Was there a moment you remember or a choice you made that led you down the path that you’re on today?
I know the exact moment I became a writer. I had come back home from school during my freshman year of college and we were in a place that was not ideal housing at all. My mom and I had also been a certain kind of sick and it was really apparent. I couldn’t really stand it. I went to the Dunkin Donuts and I stayed there for eight hours and wrote a story in one sitting. That was the day I became a writer. It became my de facto. This is where I go to be okay.
Thinking back to that day in Dunkin Donuts to now, have you developed any specific writing practices over the years? There seems to be a lot of rules in writing.
There may be a set of rules, but it’s for you and it may change all the time. So basically there is none. If there was one way of doing it that was correct, a lot more people would do it. Also that wouldn’t be art. Part of the magic is our diverse processes. Part of the magic is the ways we contour our lives around the thing.
When I’m really, really locked in, there’s time periods where I try to hit 1,000 words a day. Jami Attenberg has the 1,000 words of summer and I adopted that to get through this [new] novel. For me, the power is in switching it up. It’s similar to working out. You have to change your workout schedule so your muscles don’t get too familiar. Sometimes it might be changing the place, changing the time, changing what part of the day you do it, and for what length.
I do think consistency is very powerful. It doesn’t mean you have to sit down and write five hours every day. Reading or writing on most days is helpful to keep your brain in the tune of what you’re doing because writing has so many different phases. When you’re in the initial generative phase, it’s really important to be consistent because you’re going to keep the momentum. You need to have your brain tuned to this thing so that you can be constantly open and inspired. You can cultivate that by being consistent. There’s no one way to do magic. We all have our different ways of thinking about it.

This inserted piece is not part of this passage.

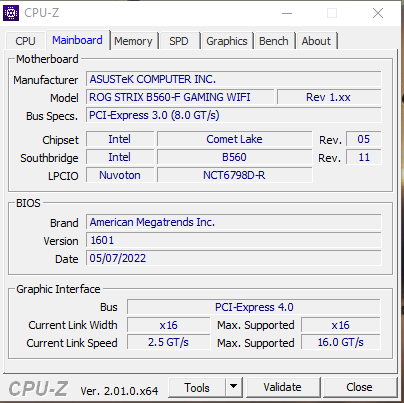Screen dimensions: 404x403
Task: Select the Mainboard tab
Action: pos(77,40)
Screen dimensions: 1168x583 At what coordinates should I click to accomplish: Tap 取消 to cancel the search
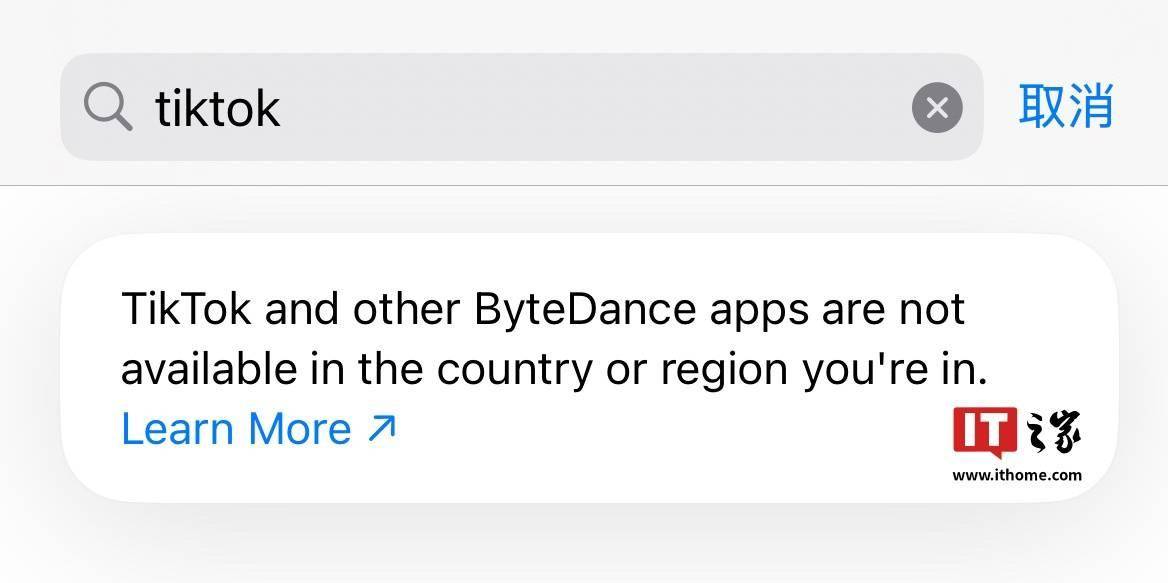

Recently you tweeted that you wrote a book before Friday Black that you thought would be successful and save your family’s life, and it did nothing. So did you have to change your approach to your craft in order to continue after that?
Yes. That was me trying to force the will of a creative life. I thought that if I just write this book my effort would just translate to an outcome because I didn’t know anything. I wrote that book mostly on the upside down of a Red Rooster vacuum box. I didn’t even have wifi at home at the time, I had to steal the neighbor’s. I don’t think about craft actively in the process of doing, I think craft is something you cultivate over time. In the process of writing, you get lost in the magic of it. But in writing that first book, I would just knockout pages after pages after pages. I had read a lot of books, but I hadn’t studied a lot of writers I really loved. There’s a lot I did differently moving forward.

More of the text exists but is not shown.